I'm not "whining" about the police.
Then what do you call addressing Chauvin as "officer Dickhead"? Fucking crybaby.
chrimony wrote: The Floyd case was raised to doubt the chances of Kyle getting off. It's the truth to compare the actions of the Officer Chauvin versus the actions of Kyle.
Now who's moving the goalposts? I brought up Kyle's trial as he'll get Chauvin'd, in which they'll corrupt the legal due process to uphold a political agenda. Trying to compare actions leading up to is completely off topic and a false equivalency.
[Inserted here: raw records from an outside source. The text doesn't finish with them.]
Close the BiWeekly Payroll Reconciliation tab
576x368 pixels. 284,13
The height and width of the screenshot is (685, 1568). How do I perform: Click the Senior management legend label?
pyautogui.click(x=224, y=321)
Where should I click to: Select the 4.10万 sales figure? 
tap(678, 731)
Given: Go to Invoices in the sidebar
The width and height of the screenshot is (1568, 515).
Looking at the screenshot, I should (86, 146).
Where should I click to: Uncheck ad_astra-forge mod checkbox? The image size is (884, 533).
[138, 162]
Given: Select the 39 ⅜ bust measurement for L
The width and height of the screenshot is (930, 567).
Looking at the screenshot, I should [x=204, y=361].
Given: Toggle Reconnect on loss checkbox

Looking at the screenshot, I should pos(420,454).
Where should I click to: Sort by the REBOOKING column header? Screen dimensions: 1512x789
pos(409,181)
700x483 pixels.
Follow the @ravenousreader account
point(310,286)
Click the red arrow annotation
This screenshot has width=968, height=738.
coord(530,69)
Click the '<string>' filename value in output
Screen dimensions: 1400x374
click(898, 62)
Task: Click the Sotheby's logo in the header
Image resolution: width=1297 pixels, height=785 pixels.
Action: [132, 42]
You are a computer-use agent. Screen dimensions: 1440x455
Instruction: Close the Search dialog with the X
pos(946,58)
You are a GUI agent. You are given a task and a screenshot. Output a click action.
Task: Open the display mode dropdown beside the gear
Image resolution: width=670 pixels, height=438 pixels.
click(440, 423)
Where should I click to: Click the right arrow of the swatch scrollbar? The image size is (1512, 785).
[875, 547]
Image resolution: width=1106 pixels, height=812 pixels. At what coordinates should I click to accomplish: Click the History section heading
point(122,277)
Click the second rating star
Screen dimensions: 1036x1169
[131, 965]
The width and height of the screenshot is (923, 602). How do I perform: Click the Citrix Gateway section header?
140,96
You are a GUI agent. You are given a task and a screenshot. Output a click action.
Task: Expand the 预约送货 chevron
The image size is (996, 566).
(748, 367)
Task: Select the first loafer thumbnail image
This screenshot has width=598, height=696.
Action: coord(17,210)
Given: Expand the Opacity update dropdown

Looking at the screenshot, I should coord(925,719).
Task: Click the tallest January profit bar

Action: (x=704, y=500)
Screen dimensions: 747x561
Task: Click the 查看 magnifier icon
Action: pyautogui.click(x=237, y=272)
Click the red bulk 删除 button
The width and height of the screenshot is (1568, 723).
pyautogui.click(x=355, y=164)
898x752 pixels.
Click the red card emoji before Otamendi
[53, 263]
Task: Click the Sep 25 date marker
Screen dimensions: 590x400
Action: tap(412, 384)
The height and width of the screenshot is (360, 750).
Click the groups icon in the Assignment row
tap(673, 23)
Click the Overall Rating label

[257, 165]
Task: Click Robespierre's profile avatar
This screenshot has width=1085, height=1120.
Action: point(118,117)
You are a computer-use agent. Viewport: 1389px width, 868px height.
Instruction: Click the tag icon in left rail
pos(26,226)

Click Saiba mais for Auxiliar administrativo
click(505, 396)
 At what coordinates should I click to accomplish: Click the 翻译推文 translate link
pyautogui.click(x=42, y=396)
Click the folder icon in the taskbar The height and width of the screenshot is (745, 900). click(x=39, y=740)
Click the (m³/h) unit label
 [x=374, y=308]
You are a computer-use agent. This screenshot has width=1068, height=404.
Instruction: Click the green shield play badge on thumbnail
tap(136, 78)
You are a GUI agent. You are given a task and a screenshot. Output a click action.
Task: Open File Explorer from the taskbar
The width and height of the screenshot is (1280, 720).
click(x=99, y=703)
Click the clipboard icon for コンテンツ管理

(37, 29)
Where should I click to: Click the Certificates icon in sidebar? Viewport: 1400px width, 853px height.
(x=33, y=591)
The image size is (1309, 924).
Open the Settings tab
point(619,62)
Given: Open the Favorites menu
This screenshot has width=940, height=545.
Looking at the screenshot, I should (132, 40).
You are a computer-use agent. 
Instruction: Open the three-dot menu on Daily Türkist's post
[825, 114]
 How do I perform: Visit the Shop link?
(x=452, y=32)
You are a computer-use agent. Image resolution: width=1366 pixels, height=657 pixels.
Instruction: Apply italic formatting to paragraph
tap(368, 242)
chrimony wrote:Kyle was a hero defending himself, showing supreme restraint and trigger discipline. Officer Dickhead callously sat there with his hand in his pocket while he kept a suspect who said he couldn't breathe restrained on his stomach for over 8 minutes with a knee on his neck, 4 of those minutes with the suspect totally unresponsive, and refused to turn him over on his side as requested by a fellow officer.
Oh, I'm sorry, I didn't know Rittenhaus was a cop responding to calls. I guess I was unaware that a juvenile from out of state can be employed as a licensed peace officer prior to a two year Law Enforcement degree. Will wonders never cease...
chrimony wrote:
He robbed a pregnant woman, pointed a gun at her belly, but yes - it's muh evuhl poolees!
Floyd was a piece of shit, no doubt. My position is that virtually all BLM cases wouldn't happen if the dindus involved didn't commit crimes and didn't resist arrest. The narrative that police are indiscriminately killing blacks is bullshit. But just because Floyd was a piece of shit, that doesn't mean I just excuse what Officer Dickhead did that day. And neither would the jury, thus making it easy to overcharge him in the face of political pressure. Kyle is not Officer Dickhead. Saint Kyle did nothing wrong.
Emotional outburst combined with comparing apples to oranges.
chrimony wrote:
You're going to take the word of his attorney???!?1?
Umm, yes he kind of pointed out you can FUCKING SEE THE FENTANYL IN HIS MOUTH
You raised his attorney by saying Officer Dickhead was following police policies, clown. I never disputed Floyd swallowed drugs.
But you refused to acknowledge the fact it was the CAUSE OF DEATH though, didn't ya...
chrimony wrote:
And the only one saying it was asphyxia was a JEWISH DOCTOR parroted by JewMedia, and NPCs everywhere!
I didn't say he was asphyxiated, clown. I said he had trouble breathing, and being on his stomach with a knee on his neck would make it harder to breathe.
Then why cry about the knee? How would that have anything to do with his death unless insinuating asphyxiation?
chrimony wrote:
Just like Tony Timpa being restrained on his stomach with a knee on his back would also make it harder for him to breathe.
Body weight on back =/= knee on the side of the neck
chrimony wrote: Both of them overdosing on drugs made it harder for them to breathe. Tony Timpa died of cardiac arrest, and was not asphyxiated.
As Ive indicated. Except one had the sole cause being HOMICIDE due to RESTRAINT and the other didn't.
chrimony wrote:But you don't make any of these points in Timpa's case, and instead just blame the police.
Because they completely breached use of force AND medical caregiver protocol. Timpa's cops broke the law. Chauvin didn't.
chrimony wrote:
I'm not your puppet. The argument was raised here, I saw it here, and I responded here. I'm not going to repeat myself for your jollies.
I thought you didn't give a fuck what people thought about you
Says a lot that you don't want to go out on that limb again.
chrimony wrote: How about YOU go there and invite this guy here? Oh, right.
You could just create another alt, though. The_Venerable made it really easy now to get 10 free points on new accounts so you can vote game, too.
Or, you with the already active account could just argue the same points there... Or do you fear being made an example of with a bigger audience?
I knew you wouldn't. I was just illustrating a point.